A 31-year-old Selfridge realized quickly that Chipotle wasn’t like any other restaurant. In her experience in the industry, the only time a customer asked to see the manager at a restaurant was to complain about the food or the experience. But at Chipotle, she had customer after customer asking her how they could open up a franchise and when they planned on opening up a location closer to their home.
Loyal patrons weren’t the only ones who wanted to get a piece of Chipotle’s Mexican-style pie. At the end of 1997 with only a handful of restaurants spread across the Colorado area, the company got a call from an unexpected source: McDonald’s (MCD) . The fast-food giant known for its golden arches and greasy French fries wanted to invest. Once McDonald’s agreed to stay out of Chipotle’s business and simply act as a lender, Ells and his team agreed to take them on as a financial partner.
Chipotle eventually dissolved the partnership in 2006, but McDonald’s initial investment allowed the small burrito joint to set its sights on larger growth. When Selfridge came in to run the second Chipotle, Ells and his team thought they could eventually grow to a total of four restaurants. By 1998, the company was opening 13 every year. Last year, Chipotle opened up 185 new restaurants bringing the total to 1,700 stores and raking in $3.21 billion in revenue.
“I remember thinking, ‘McDonald’s is a huge company. What do they see in our just 13 stores?’ That’s when I realized that this could be really big.”
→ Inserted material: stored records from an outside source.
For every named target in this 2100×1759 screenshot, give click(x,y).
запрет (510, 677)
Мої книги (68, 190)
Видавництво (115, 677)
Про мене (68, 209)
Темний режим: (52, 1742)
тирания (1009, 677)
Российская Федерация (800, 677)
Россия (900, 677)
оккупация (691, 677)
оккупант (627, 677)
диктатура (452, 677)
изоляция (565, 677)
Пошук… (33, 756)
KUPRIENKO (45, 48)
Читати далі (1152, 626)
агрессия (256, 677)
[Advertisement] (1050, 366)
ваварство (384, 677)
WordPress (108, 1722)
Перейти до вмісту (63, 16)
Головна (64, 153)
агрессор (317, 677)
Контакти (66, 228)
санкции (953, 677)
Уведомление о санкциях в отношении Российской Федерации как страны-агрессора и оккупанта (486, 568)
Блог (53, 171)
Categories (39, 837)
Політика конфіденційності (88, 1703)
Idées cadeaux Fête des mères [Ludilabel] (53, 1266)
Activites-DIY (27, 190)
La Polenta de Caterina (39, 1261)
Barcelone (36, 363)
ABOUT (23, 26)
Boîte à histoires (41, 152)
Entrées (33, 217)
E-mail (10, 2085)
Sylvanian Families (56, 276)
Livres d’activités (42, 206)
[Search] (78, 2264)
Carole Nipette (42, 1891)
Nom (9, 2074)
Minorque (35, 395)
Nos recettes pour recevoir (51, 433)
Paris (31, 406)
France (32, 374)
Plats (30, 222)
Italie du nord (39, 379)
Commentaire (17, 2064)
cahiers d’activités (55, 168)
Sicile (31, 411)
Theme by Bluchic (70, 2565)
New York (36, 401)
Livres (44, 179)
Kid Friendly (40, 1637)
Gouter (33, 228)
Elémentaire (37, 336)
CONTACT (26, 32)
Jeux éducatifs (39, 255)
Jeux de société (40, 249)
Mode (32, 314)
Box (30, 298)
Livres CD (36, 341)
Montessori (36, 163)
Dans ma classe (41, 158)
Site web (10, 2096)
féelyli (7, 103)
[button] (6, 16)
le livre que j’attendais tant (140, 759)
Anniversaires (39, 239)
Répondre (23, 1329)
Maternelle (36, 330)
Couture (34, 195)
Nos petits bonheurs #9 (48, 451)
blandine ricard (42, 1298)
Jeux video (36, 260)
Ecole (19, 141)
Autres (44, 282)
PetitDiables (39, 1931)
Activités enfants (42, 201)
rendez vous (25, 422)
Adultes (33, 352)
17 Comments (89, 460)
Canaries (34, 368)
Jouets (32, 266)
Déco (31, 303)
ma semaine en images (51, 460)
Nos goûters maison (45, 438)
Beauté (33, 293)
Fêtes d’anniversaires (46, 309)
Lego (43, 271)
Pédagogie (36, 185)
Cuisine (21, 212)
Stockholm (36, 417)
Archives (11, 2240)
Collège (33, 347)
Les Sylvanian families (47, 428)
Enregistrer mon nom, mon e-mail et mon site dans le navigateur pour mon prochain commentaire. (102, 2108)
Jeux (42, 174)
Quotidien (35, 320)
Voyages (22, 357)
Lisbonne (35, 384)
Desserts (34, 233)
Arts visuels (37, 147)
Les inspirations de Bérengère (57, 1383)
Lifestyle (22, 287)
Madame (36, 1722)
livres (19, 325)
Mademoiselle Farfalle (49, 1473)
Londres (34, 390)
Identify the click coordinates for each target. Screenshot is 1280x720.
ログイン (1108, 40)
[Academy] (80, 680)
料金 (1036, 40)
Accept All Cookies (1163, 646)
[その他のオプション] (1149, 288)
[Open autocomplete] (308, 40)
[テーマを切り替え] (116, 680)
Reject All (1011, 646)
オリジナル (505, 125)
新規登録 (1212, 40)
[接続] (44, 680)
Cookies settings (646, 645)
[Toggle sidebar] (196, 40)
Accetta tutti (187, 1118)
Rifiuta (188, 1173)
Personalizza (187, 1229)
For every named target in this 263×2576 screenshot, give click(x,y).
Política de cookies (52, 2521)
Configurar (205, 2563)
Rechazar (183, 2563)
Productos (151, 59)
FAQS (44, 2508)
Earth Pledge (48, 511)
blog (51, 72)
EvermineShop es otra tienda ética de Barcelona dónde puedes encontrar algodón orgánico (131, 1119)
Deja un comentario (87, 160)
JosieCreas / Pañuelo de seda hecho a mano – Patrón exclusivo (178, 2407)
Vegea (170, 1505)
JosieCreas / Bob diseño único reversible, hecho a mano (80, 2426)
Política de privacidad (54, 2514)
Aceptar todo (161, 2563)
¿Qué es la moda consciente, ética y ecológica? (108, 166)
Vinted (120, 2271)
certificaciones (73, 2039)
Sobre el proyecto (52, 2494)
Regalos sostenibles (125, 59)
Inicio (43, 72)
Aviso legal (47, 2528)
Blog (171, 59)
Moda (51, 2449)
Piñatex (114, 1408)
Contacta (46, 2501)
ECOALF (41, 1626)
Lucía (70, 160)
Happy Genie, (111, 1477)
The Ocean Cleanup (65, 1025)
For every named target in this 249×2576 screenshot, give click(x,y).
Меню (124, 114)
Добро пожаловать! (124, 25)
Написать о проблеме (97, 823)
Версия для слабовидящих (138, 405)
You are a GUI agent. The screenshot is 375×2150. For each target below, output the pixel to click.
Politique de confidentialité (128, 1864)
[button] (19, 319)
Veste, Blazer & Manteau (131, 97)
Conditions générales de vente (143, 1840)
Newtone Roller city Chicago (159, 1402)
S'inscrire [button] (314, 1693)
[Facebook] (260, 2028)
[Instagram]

Selfridge, armed with an associate’s degree in business from a junior college, kept up with Chipotle’s exponential growth by focusing on what she knew best: people. Moving up the corporate ladder from the general manager of one store to restaurant support officer also responsible for Chipotle’s compliance department, Selfridge talks about her growth as a leader as if it were as organic as Chipotle’s growth itself.
“When you wear a lot of hats, you tend to figure things out,” she said. “People come to you because you are a resource and you understand how to do things.”
Yet despite Chipotle’s unprecedented success, the company still experiences some growing pains. Namely, Selfridge says the company’s dedication to only hiring the best people has made it difficult to staff restaurants at the same rate as demand for new stores. Chipotle ranks potential new hires on 13 innate characteristics like ambition, presentation and attitude. Finding five managers and 30 employees that fit the bill for each of those stores is a challenge.
“I can teach you how to roll a burrito. I can teach you how to grill chicken. I can teach you how to manage a P&L,” says Selfridge. “I can’t teach you to be happy, and smart and ambitious.”
Personally, Selfridge says her biggest challenge has been believing each time that she could rise to the challenge of her new role. She was never insecure, she said, but she never envisioned that she would rise to the ranks in the food industry that she finds herself in now.
“I was put into a position that I thought I never would be put into,” she said. “Somebody believed in me and gave me the confidence. I have been given a great opportunity.”